Ha habido y hay épocas y países en que la verdad ha sido escamoteada, eliminada, perseguida, cuyo mantenimiento y expresión han resultado peligrosos, a veces extremadamente. La historia reciente muestra ejemplos gravísimos de oscurecimiento voluntario de la verdad, del peligro de buscarla, enunciarla, defenderla, de su suplantación por diversos sistemas de mentiras implacablemente impuestas. La historia del mundo en el siglo XX muestra con angustiosa extensión y frecuencia el predominio de esta actitud, que en el pasado anterior había sido excepcional, mucho menos extendida, con apoyos más débiles y menos frecuentes. Es claro que se ha producido una reacción frente a esa falsedad, que ha empezado a comprenderse lo inaceptable de esas actitudes, que se ha iniciado una recuperación parcial y lenta del derecho, de la obligación de la verdad, que hoy lucha esforzadamente con el dominio todavía amplísimo de la falsedad.

La suerte no está echada. Hay una conciencia, que poco a poco se va imponiendo, de que la verdad es exigible y la única manera decente y creadora de vivir; pero la fuerza de la mentira, su grado de organización, su resistencia a reaparecer en diversas formas, con múltiples estímulos, es tan grande que los que militan del grado de la verdad están expuestos al desaliento, al temor, a la acumulación de las dificultades.
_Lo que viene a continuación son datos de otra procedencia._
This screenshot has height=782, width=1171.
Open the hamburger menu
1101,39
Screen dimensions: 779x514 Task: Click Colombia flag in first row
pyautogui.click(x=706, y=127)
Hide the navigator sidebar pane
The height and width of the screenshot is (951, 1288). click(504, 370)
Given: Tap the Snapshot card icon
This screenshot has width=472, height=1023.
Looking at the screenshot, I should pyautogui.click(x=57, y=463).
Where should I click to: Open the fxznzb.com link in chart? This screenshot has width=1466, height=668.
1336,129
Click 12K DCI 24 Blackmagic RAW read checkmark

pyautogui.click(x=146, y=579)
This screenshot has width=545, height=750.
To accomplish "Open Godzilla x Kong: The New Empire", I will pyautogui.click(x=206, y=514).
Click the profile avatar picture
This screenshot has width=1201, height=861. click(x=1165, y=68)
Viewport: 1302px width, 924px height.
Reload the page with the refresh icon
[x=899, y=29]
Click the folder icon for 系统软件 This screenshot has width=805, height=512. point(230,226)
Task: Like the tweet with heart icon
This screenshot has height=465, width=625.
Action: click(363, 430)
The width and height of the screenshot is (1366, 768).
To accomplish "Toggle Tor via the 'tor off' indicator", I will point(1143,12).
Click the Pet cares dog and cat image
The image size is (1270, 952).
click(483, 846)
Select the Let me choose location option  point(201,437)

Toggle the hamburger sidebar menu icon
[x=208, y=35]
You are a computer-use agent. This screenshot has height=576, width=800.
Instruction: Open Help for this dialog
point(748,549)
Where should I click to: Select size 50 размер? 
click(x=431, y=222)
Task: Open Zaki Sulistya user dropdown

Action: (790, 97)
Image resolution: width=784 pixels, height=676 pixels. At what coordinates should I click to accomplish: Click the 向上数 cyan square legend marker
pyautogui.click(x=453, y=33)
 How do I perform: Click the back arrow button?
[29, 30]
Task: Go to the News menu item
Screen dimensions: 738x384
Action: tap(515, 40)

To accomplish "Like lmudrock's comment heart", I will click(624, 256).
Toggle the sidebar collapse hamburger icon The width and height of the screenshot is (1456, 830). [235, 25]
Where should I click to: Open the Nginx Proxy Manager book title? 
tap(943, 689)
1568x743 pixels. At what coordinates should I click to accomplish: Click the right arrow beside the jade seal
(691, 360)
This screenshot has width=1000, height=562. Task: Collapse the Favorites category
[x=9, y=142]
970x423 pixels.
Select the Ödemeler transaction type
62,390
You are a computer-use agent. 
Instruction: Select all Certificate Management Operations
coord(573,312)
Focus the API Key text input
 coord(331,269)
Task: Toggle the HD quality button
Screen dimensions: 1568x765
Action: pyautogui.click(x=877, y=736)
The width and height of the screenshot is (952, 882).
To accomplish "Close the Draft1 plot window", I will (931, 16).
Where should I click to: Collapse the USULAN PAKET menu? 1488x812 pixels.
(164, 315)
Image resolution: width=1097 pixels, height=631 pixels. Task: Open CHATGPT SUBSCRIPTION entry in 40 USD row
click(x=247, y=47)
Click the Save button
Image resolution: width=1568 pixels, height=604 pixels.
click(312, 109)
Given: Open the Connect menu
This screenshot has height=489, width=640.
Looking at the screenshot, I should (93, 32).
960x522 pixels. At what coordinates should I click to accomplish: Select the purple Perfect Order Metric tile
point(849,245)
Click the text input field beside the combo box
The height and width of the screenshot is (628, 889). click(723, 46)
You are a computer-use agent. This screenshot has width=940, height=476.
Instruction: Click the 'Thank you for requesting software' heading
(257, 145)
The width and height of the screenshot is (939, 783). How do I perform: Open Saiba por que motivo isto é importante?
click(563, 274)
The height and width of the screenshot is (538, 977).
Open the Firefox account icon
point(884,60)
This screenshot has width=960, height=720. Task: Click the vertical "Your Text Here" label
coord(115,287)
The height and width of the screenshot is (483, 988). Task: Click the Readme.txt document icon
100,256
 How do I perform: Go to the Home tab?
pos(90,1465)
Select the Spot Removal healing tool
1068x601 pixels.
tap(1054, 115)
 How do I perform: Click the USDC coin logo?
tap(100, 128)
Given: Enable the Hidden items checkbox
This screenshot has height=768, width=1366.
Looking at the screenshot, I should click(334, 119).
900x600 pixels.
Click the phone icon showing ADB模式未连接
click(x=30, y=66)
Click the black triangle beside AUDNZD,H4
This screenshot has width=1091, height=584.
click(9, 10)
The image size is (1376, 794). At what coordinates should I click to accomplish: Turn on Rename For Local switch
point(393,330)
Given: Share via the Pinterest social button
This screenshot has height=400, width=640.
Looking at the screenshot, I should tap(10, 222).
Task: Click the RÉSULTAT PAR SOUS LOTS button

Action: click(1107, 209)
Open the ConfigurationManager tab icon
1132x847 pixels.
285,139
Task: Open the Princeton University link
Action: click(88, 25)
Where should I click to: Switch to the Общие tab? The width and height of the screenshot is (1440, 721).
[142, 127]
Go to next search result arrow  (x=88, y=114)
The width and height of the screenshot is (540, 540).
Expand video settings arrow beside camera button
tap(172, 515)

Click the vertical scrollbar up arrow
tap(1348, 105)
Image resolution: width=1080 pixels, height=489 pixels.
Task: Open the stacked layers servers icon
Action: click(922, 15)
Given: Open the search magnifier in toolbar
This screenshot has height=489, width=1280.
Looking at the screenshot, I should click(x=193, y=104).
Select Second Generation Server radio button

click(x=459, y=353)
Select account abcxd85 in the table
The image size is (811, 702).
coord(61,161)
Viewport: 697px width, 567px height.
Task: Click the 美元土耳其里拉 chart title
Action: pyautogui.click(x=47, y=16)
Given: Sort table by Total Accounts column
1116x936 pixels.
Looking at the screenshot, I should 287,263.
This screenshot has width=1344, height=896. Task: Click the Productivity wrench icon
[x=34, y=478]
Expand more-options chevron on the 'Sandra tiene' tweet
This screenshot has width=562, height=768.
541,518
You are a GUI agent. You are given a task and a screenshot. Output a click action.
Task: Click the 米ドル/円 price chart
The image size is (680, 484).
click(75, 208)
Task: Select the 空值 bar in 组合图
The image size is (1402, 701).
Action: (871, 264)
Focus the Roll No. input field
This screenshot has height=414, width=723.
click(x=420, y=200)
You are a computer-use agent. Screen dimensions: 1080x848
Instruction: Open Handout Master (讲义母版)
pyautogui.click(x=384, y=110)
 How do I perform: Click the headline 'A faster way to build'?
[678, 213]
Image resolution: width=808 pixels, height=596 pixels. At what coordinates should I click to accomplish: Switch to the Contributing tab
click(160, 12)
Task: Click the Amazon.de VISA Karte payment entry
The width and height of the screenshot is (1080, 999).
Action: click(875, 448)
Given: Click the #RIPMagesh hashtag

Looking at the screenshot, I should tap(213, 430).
Esto hace que la actitud de desprecio a lo falso siga siendo en gran medida inevitable; debe ir acompañada de la esperanza de rectificación, de la salvación de los que por diversos caminos han sucumbido, de los que todavía pueden rectificar y salvarse, de los que conservan alguna sensibilidad para lo verdadero. Éstos deben ser los límites del desprecio, reducido, más que a las personas individuales, a sus conductas, a sus debilidades, a sus caídas remediables, a ese núcleo duro de los que mantienen implacablemente la voluntad de error, la hostilidad a la verdad, a la evidencia, a los que confían en que ésta es transitoria, lo que suelo llamar "frágil", expuesta a desvanecerse y pasar. Esta actitud es la que sólo puede superarse mediante el desprecio, la que exige un total desvío, cuyo primer paso es la indiferencia, reforzada por una total repulsa. Éstos son, creo yo, los límites insalvables de la licitud y exigencia del desprecio.